------ DATA IN THIS EXERCISE

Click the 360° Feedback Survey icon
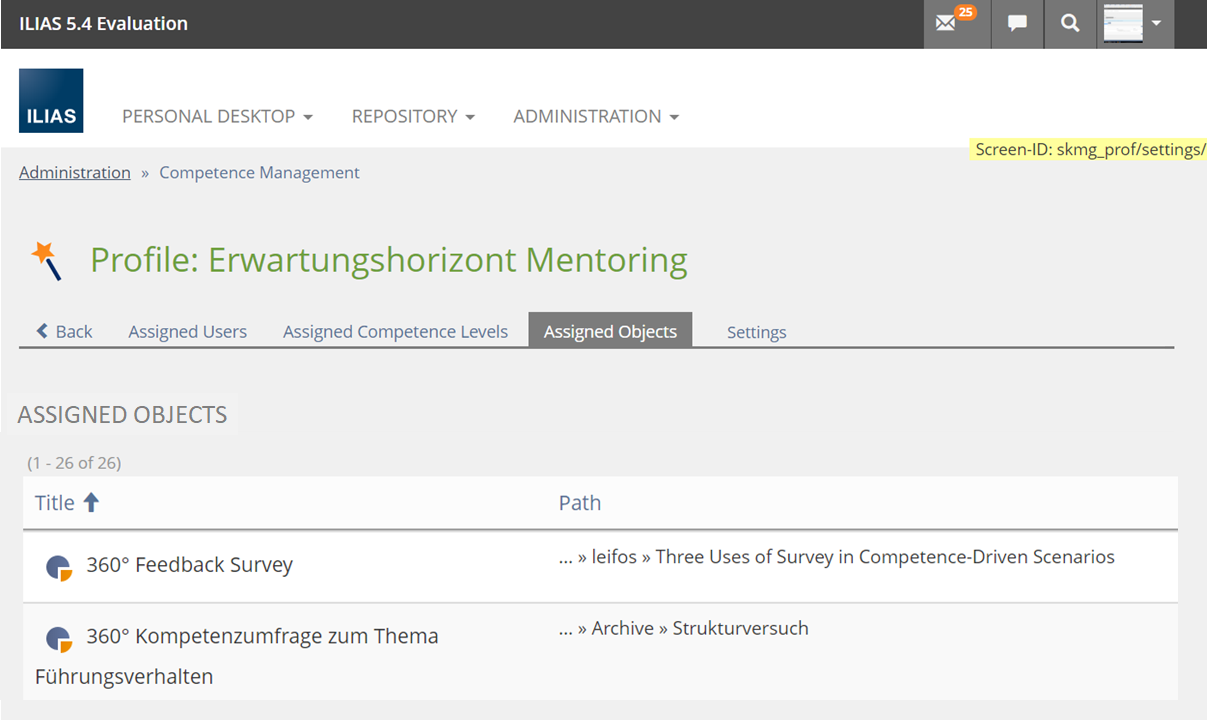59,567
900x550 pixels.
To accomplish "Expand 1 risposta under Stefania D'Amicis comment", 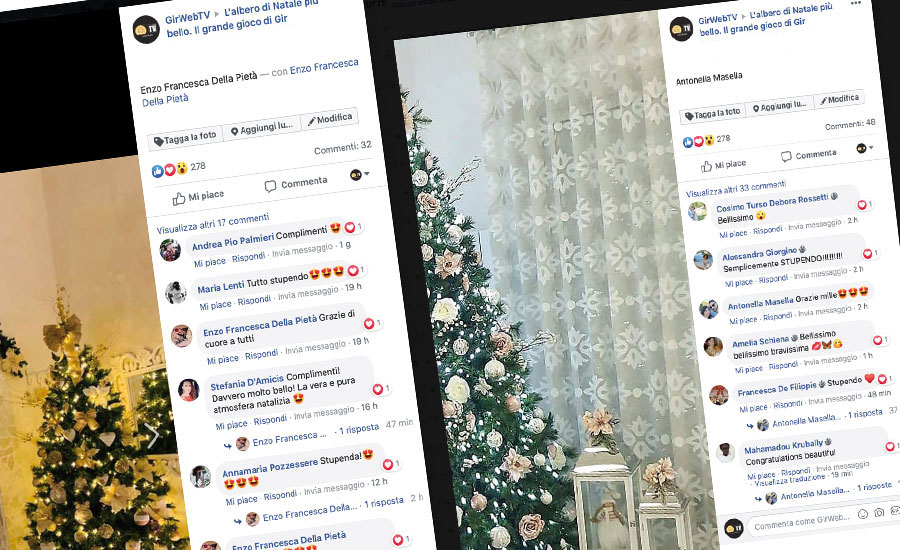I will (359, 428).
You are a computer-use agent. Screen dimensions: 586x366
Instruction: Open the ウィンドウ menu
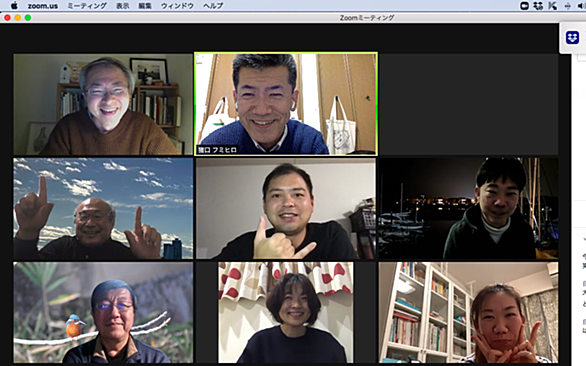pyautogui.click(x=177, y=6)
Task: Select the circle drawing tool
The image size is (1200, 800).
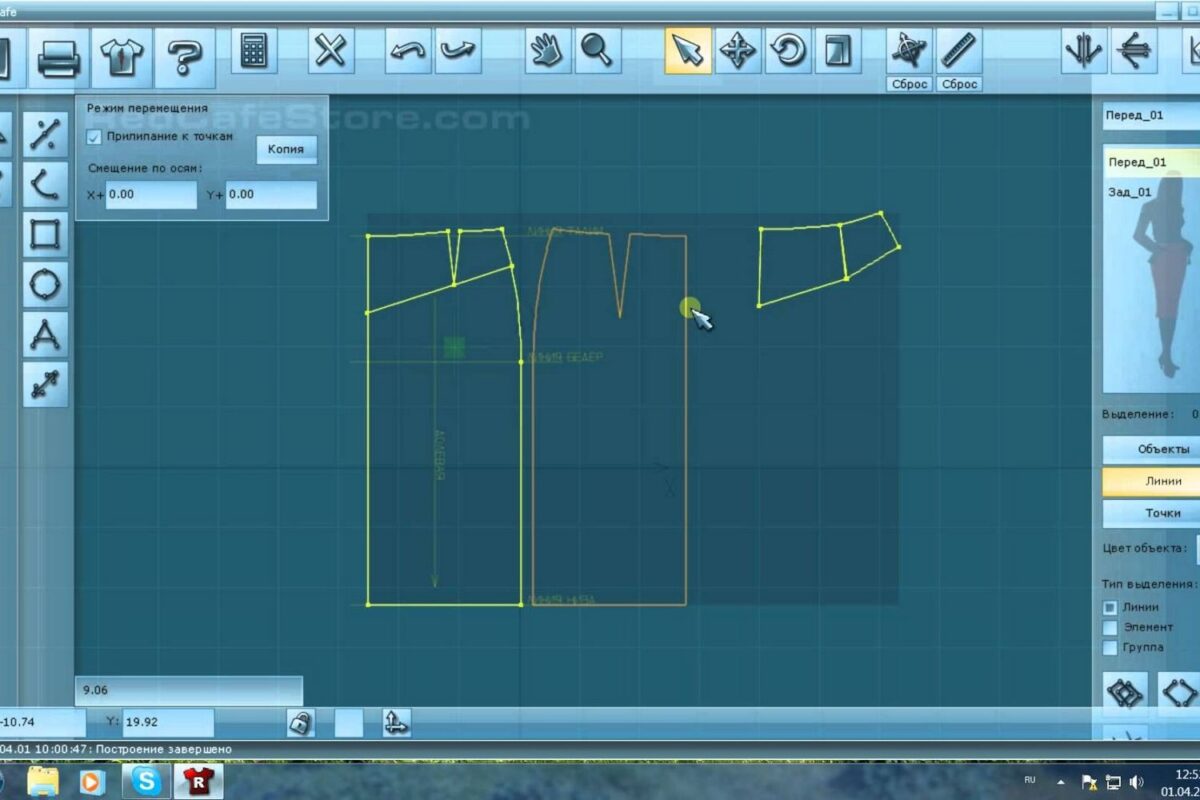Action: pos(45,285)
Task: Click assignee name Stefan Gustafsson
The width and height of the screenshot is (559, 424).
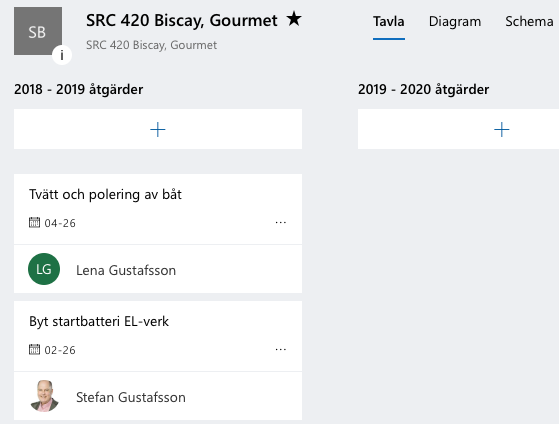Action: coord(131,397)
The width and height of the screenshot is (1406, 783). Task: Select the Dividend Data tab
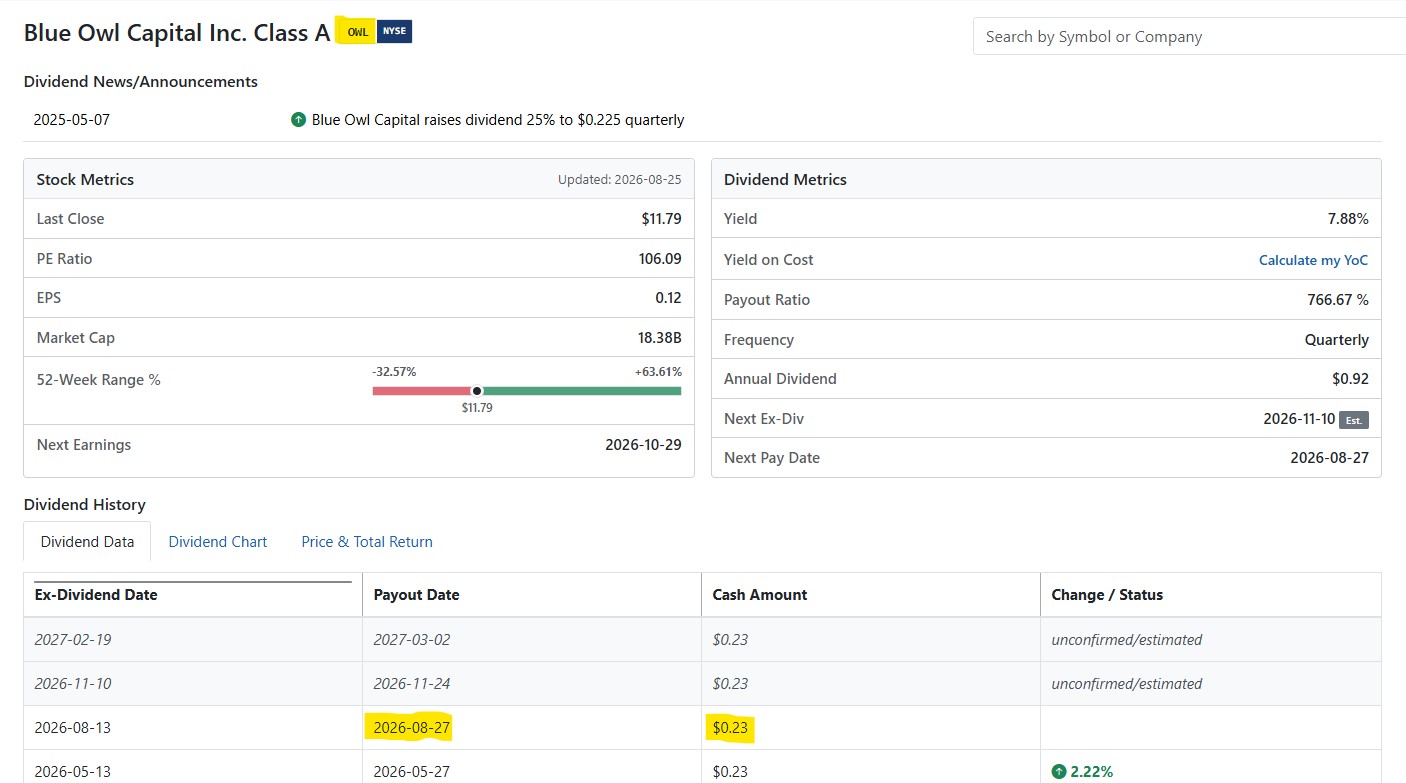(87, 541)
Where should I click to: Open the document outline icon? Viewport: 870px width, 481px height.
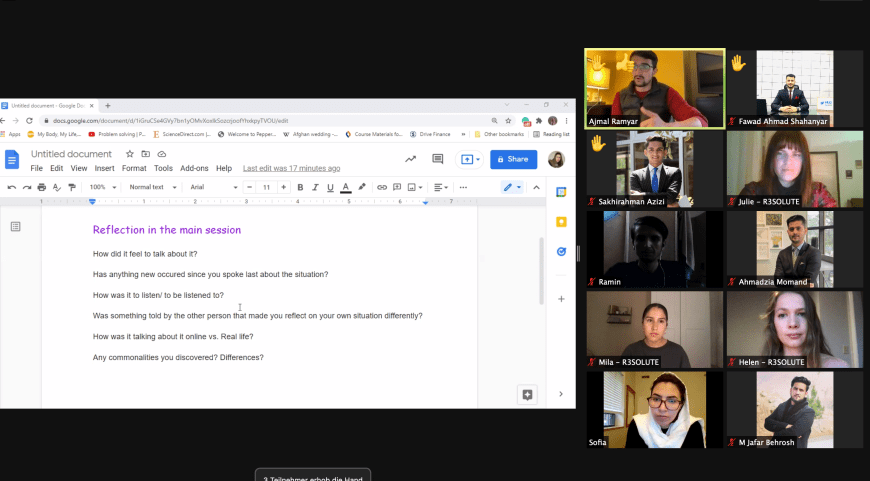pos(16,227)
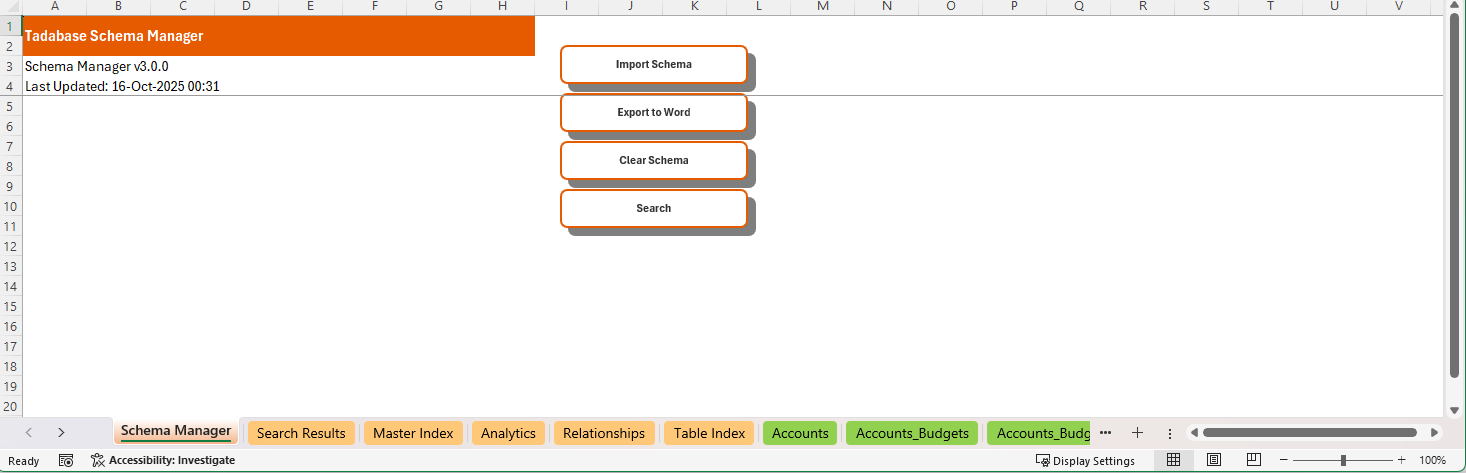Switch to Page Layout view

point(1214,460)
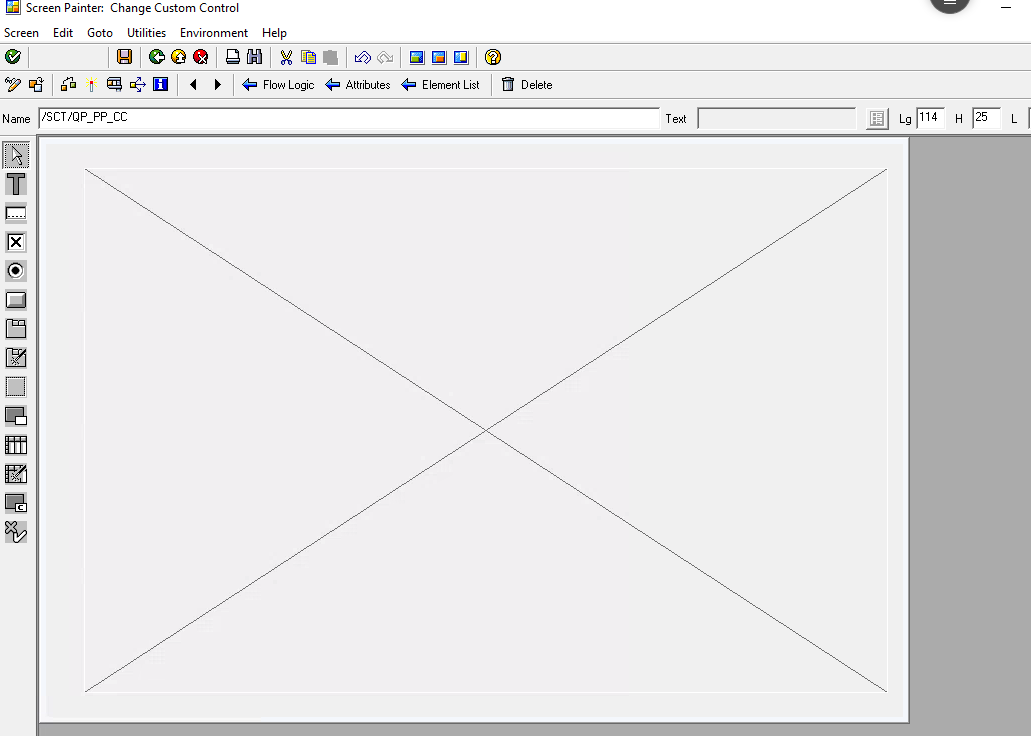Viewport: 1031px width, 736px height.
Task: Select the Status Icon tool
Action: coord(16,532)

------------

EXERCISE BRIEF: Go to the line that contains "The image size is (1200, 800)." and copy it and every line after it through the end of the entries, exactly, without the pictures.

RESULT OF THE TASK:
The image size is (1200, 800).
Action: pos(45,285)
Task: Click assignee name Stefan Gustafsson
The width and height of the screenshot is (559, 424).
Action: coord(131,397)
The width and height of the screenshot is (1406, 783). Task: Select the Dividend Data tab
(87, 541)
Where should I click to: Open the document outline icon? Viewport: 870px width, 481px height.
pos(16,227)
Switch to Page Layout view

point(1214,460)
Viewport: 1031px width, 736px height.
Task: Select the Status Icon tool
Action: coord(16,532)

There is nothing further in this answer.